Fig. 2: Metamaterial sample.
figure 2

The sample consists of copper spheres embedded in a 3D-printed polylactide (PLA) matrix. The inset shows a zoomed-in section of the metamaterial featuring the placement of spheres inside the plastic matrix.

Solid metamaterials functioning in dense backgrounds are notoriously difficult to design and characterize. Unlike the vast majority of cases reported in the literature involving metamaterials in air, in aqueous environments, mechanical waves propagate through the solids composing the metamaterial, and parameters such as the friction force between the spheres and the plastic matrix keeping the spheres in place significantly influence the effective macroscopic properties of the sample but are very hard to measure. In these situations, methods that predict macroscopic properties based on the material microstructure22,23,24,25,26 become very challenging to apply.

For instance, the shear modulus has been shown to be very low when the friction force between the solid inclusions composing a metamaterial is small17,27 with negative effects on the mechanical integrity of the sample. Conversely, when the friction force is large (in the limit, the spheres in Fig. 2 are fused to their frame), the shear will be in the gigapascals range. A question of interest becomes whether mechanically robust structures in which the friction force is large could be used in underwater transformation acoustics devices that rely on zero shear. Remarkably, we will show shortly that analysis of the trained CNN provides definitive answers.

The sample shown in Fig. 2 has dimensions W = H = 4λ and T = 0.16λ at the operating frequency of 120 kHz and is characterized by N = 4 unknown material properties. These are the mass density ρ, the bulk modulus K, the shear modulus G, and the stiffness loss tangent factor η. The stiffness tensor can be determined from these parameters as (1 + iη)C(K, G), where C is the stiffness tensor of lossless isotropic solids having the elasticity moduli K and G, and i is the imaginary unit.

------------------------------------------------------------

• WORK ITEM: According to the metamaterial passage, what is the sample made of?

Collection entries:
------------------------------------------------------------

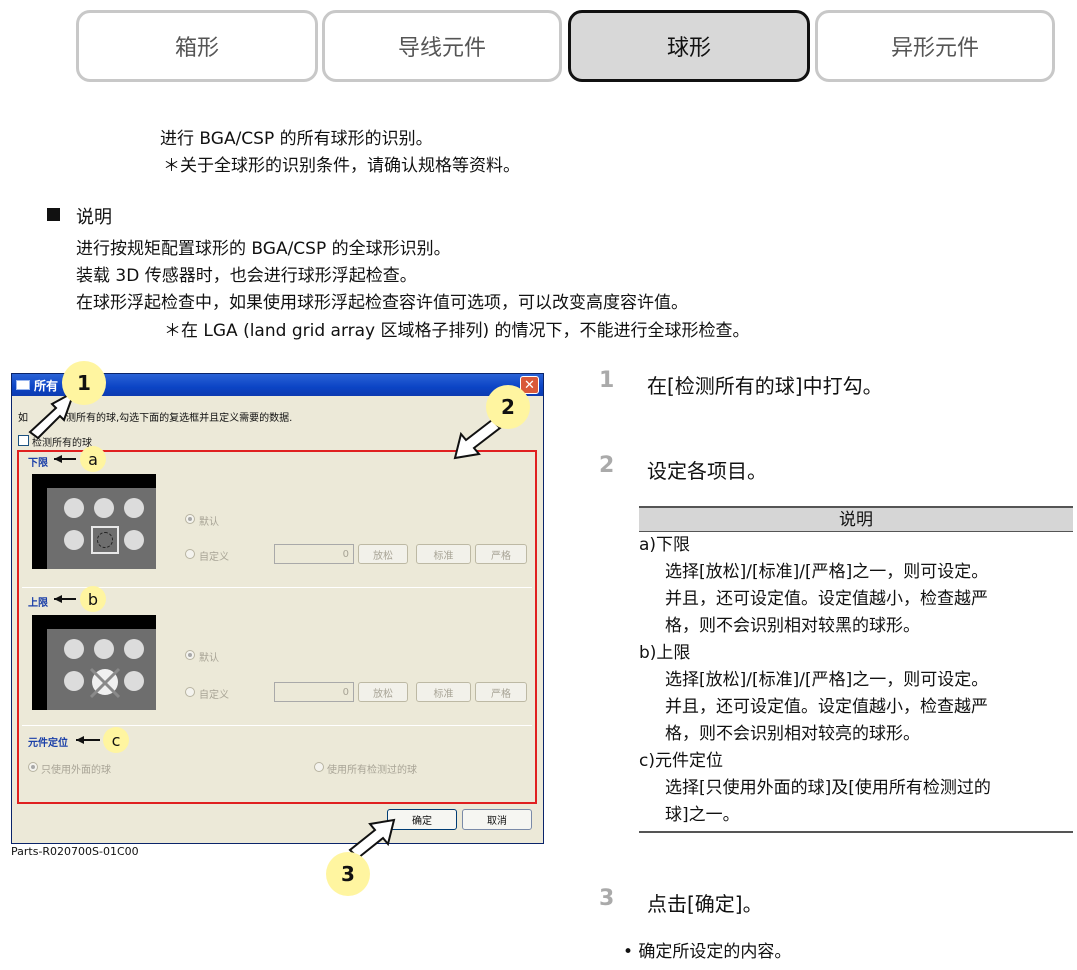  Describe the element at coordinates (607, 380) in the screenshot. I see `step-1-number: 1` at that location.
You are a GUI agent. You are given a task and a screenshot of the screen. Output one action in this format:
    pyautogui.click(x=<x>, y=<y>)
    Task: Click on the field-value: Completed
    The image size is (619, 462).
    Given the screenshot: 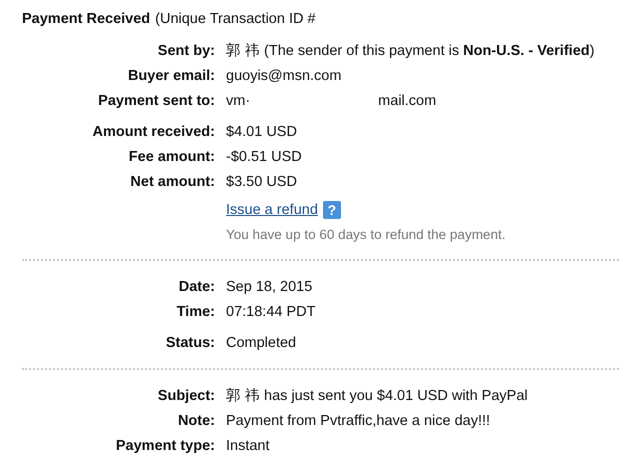 What is the action you would take?
    pyautogui.click(x=261, y=344)
    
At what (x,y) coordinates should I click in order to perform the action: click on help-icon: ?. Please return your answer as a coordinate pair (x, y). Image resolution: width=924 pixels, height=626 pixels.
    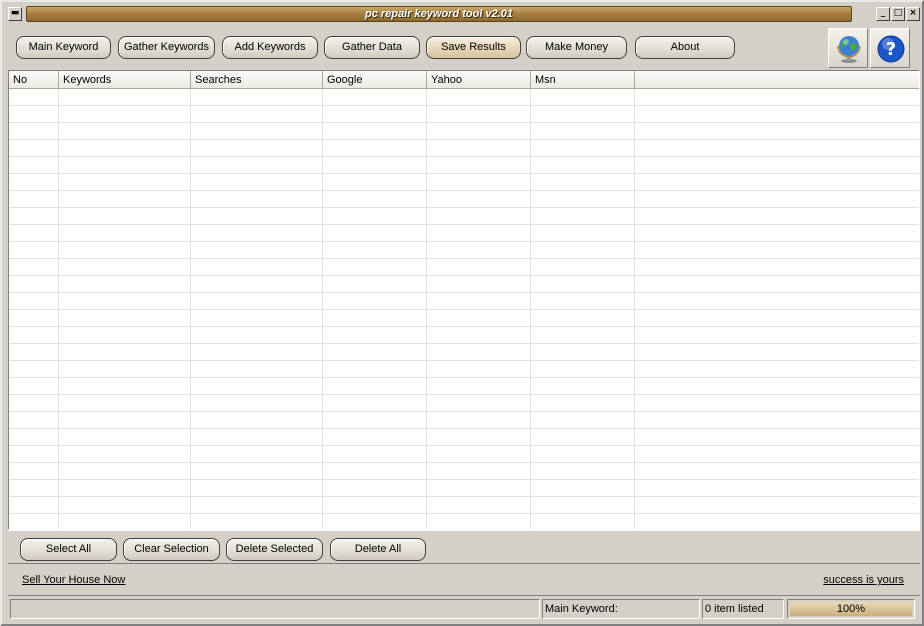
    Looking at the image, I should click on (891, 49).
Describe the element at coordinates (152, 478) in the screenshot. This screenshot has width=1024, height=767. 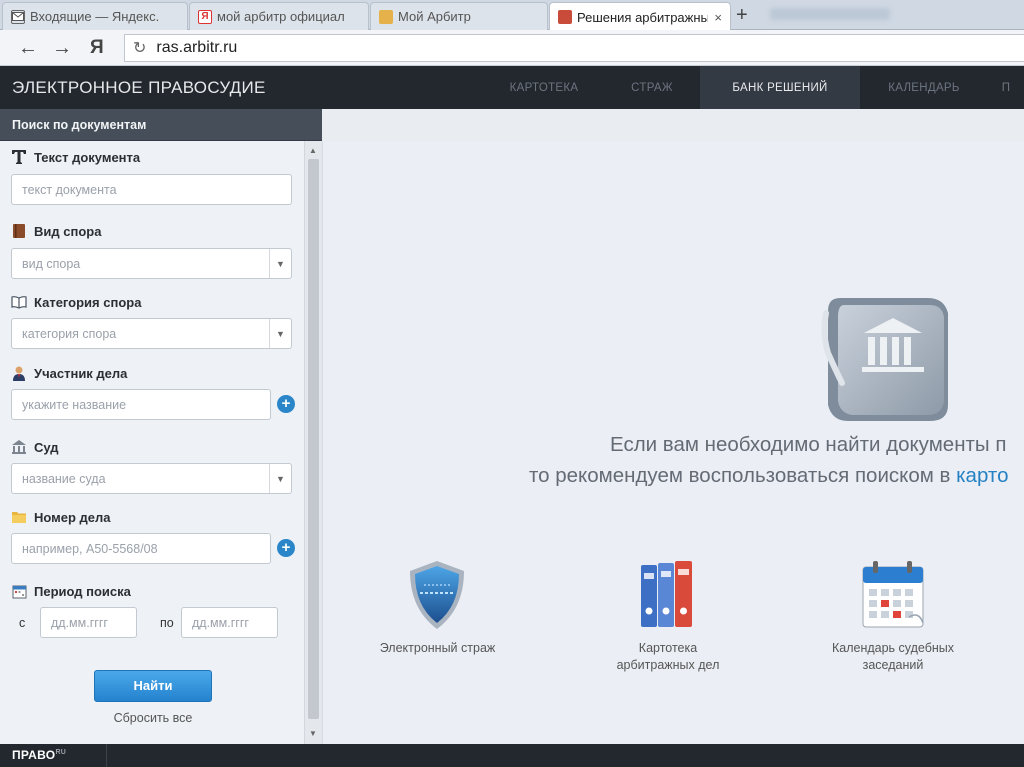
I see `court-select: название суда ▼` at that location.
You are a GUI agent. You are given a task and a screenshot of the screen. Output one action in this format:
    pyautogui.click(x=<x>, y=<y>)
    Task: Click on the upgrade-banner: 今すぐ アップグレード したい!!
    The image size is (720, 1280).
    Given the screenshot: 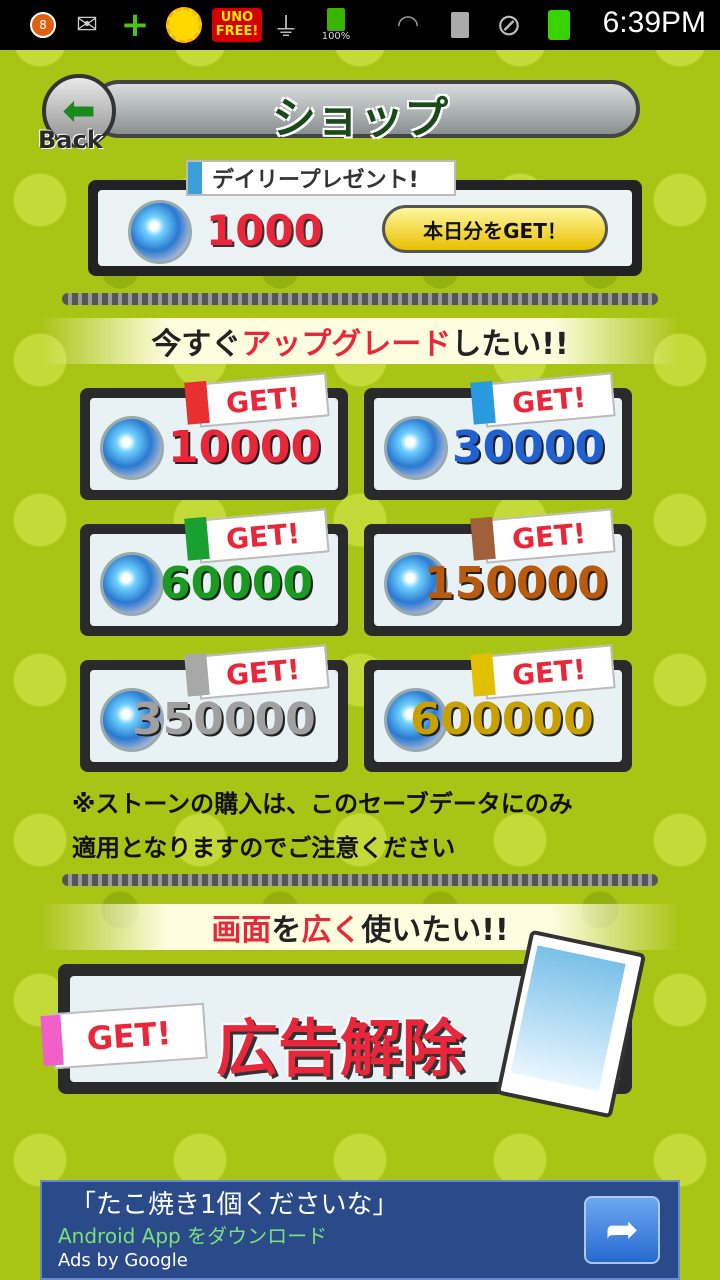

------------------------------------------------------------

• RESULT OF THIS EXERCISE: Copper spheres embedded in a 3D-printed polylactide (PLA) matrix.